Retype the data exactly, from its first line to the line containing "This screenshot has width=1244, height=952.", including both, and skip any picture.

##### RECORD SET #####

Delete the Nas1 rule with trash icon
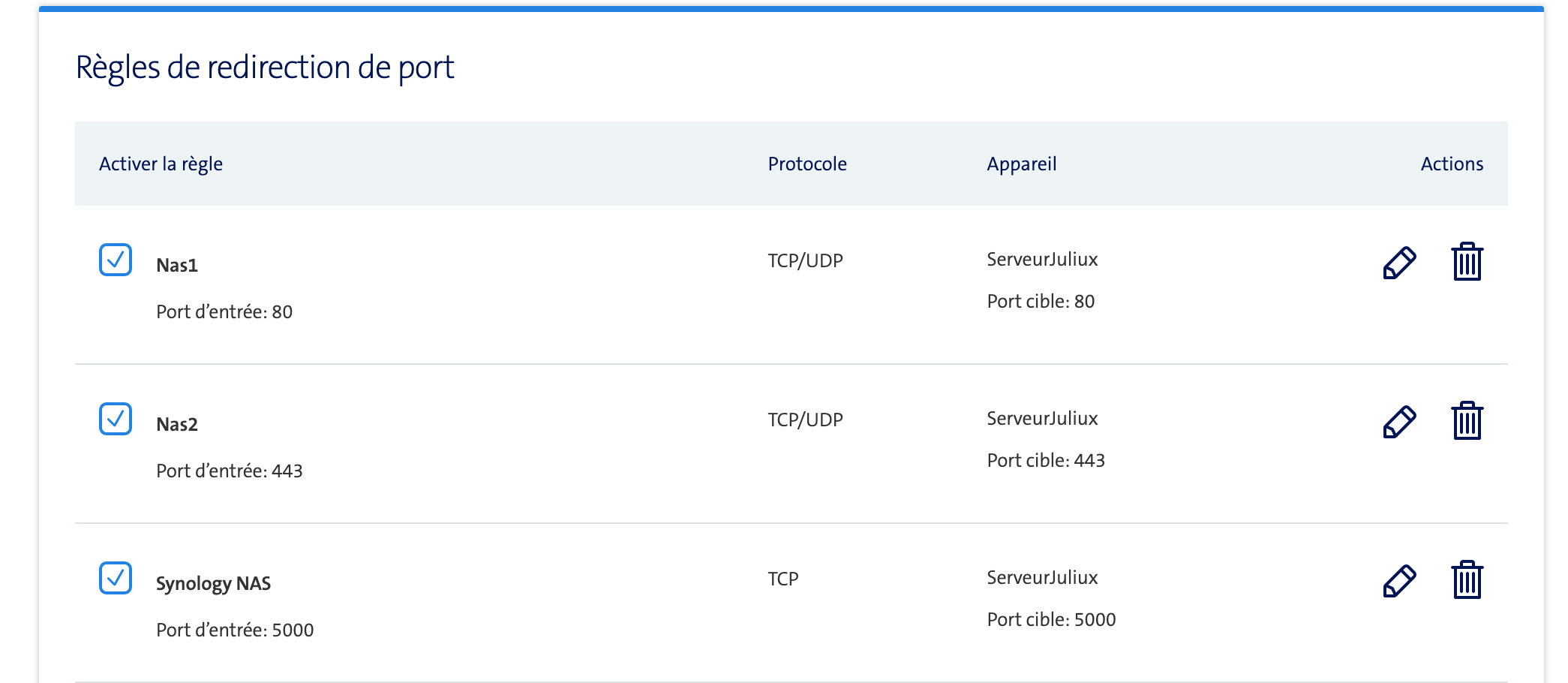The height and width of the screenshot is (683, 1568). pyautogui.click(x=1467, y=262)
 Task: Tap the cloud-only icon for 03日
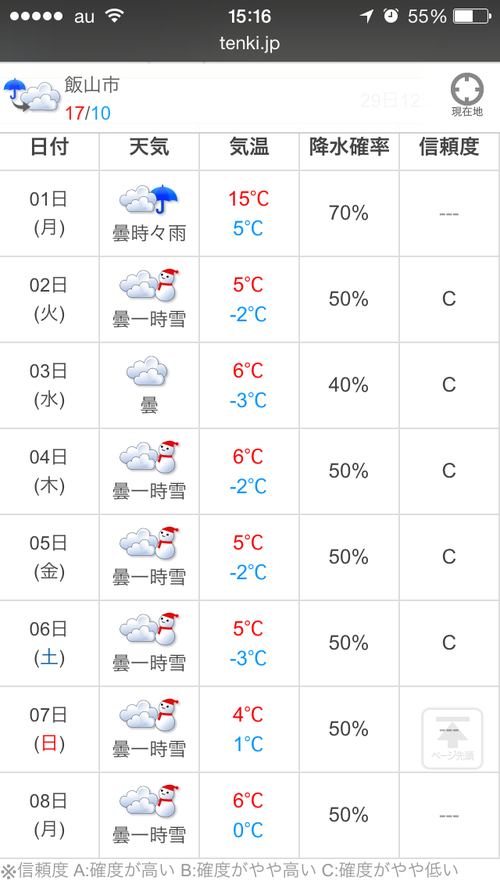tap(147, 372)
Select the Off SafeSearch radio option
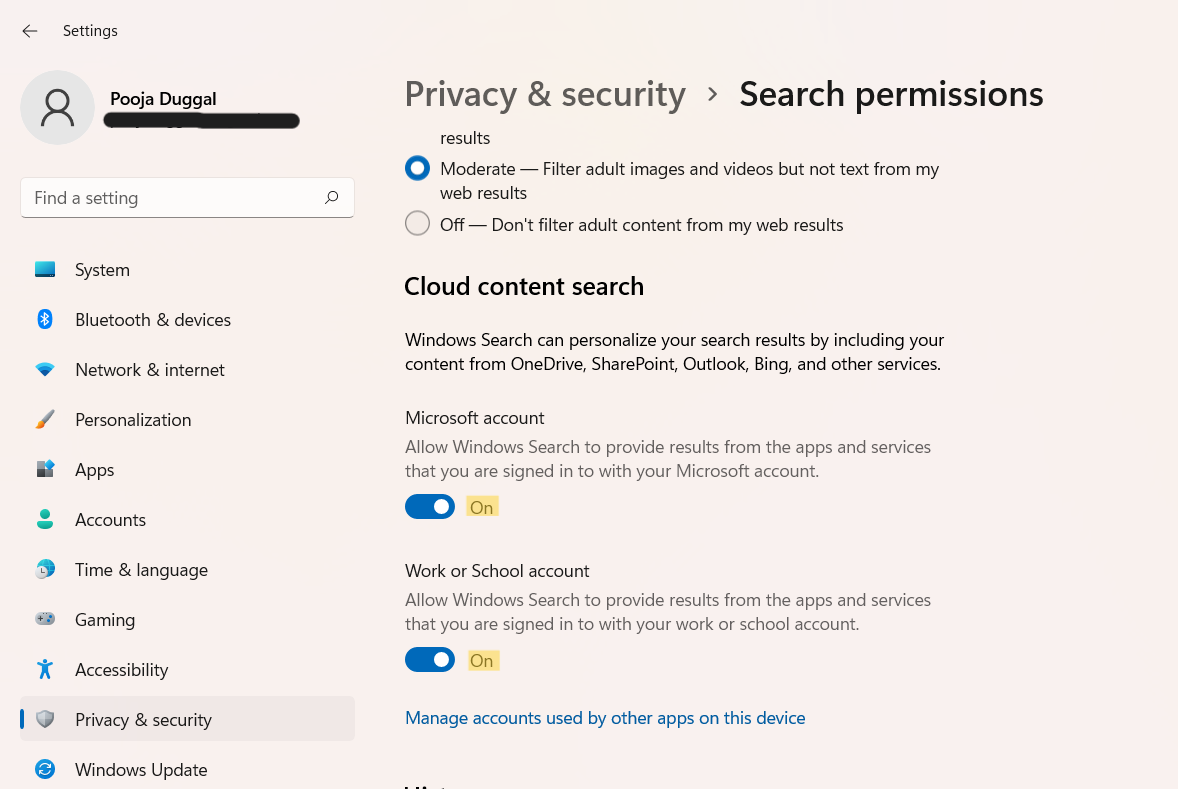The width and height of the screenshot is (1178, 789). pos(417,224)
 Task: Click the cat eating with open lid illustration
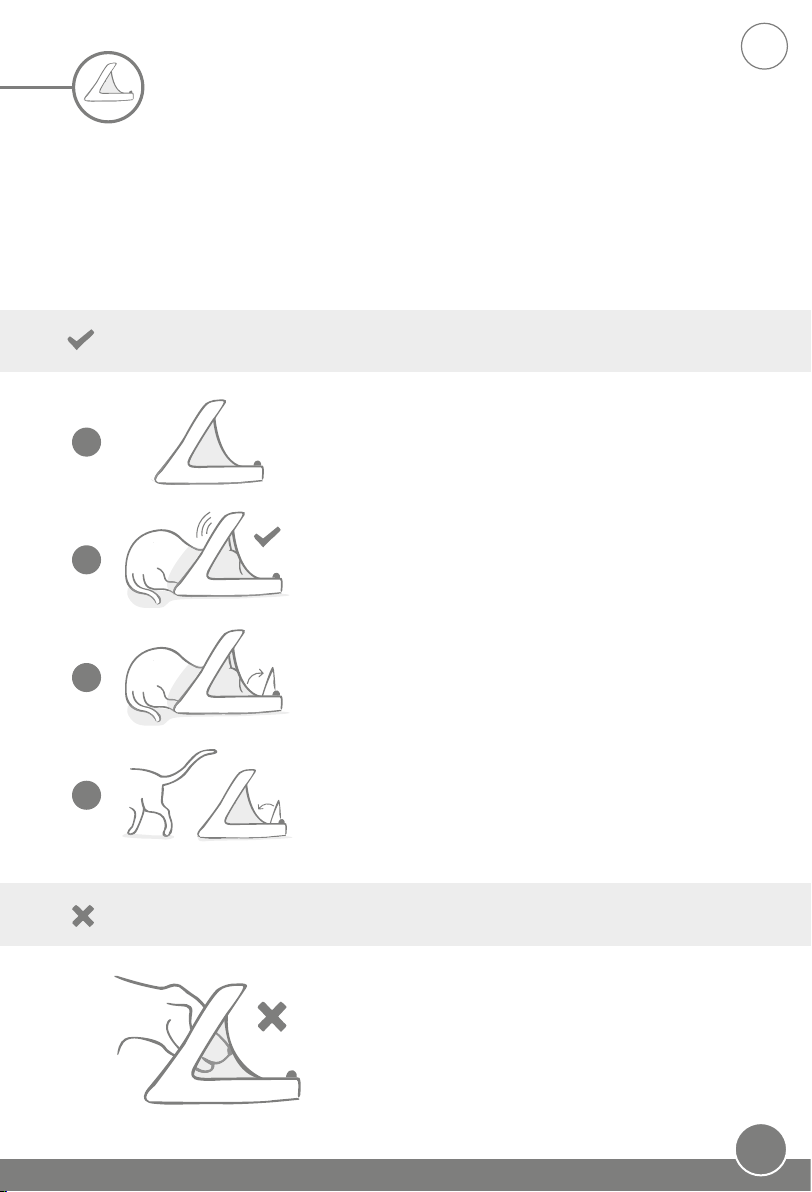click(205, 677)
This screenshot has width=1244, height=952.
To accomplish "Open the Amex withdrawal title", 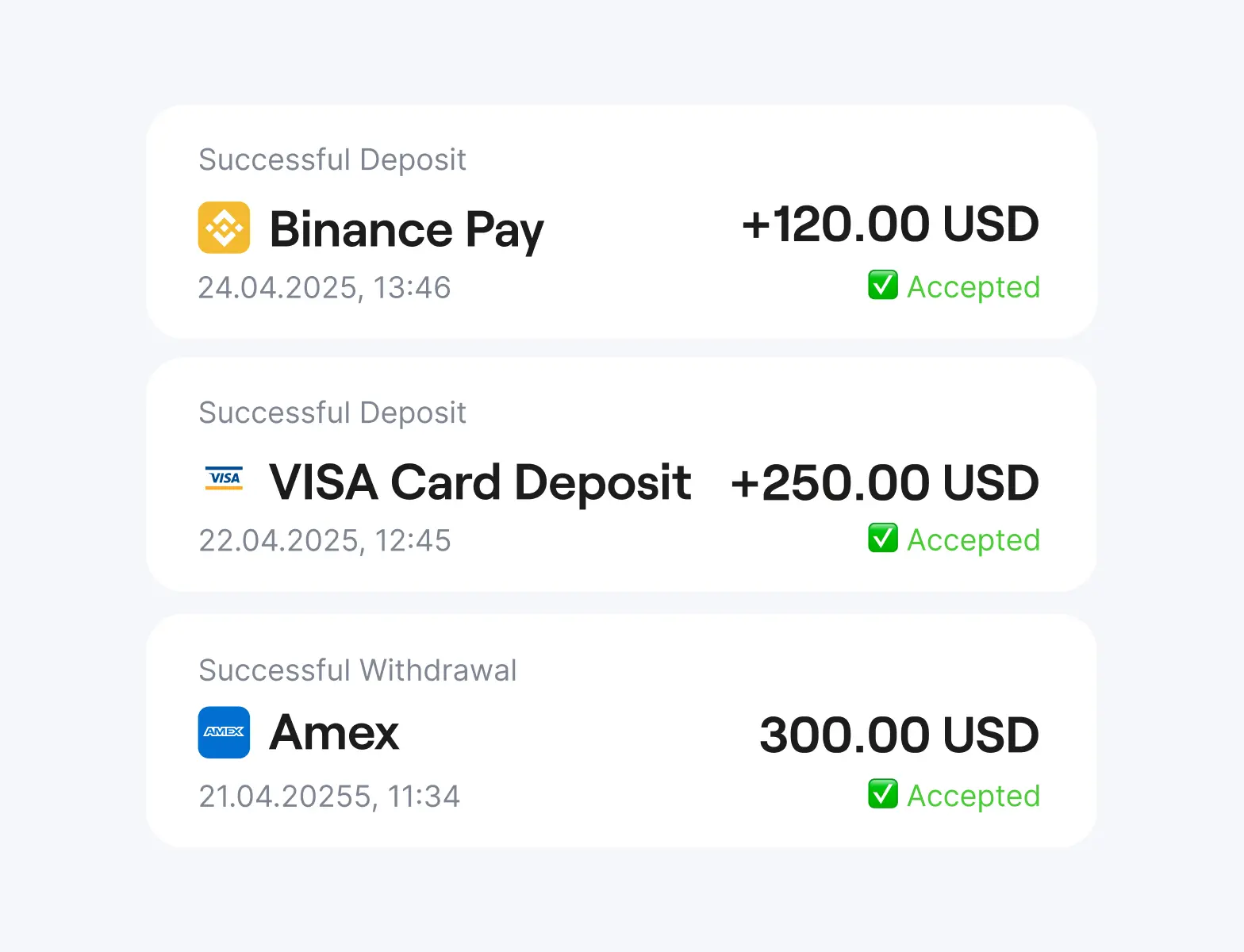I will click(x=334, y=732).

#####

EXPECTED OUTPUT:
Delete the Nas1 rule with trash icon
The height and width of the screenshot is (683, 1568). pyautogui.click(x=1467, y=262)
 Task: Tap the cloud-only icon for 03日
tap(147, 372)
Select the Off SafeSearch radio option
The width and height of the screenshot is (1178, 789). pos(417,224)
 Task: Click the cat eating with open lid illustration
click(205, 677)
This screenshot has width=1244, height=952.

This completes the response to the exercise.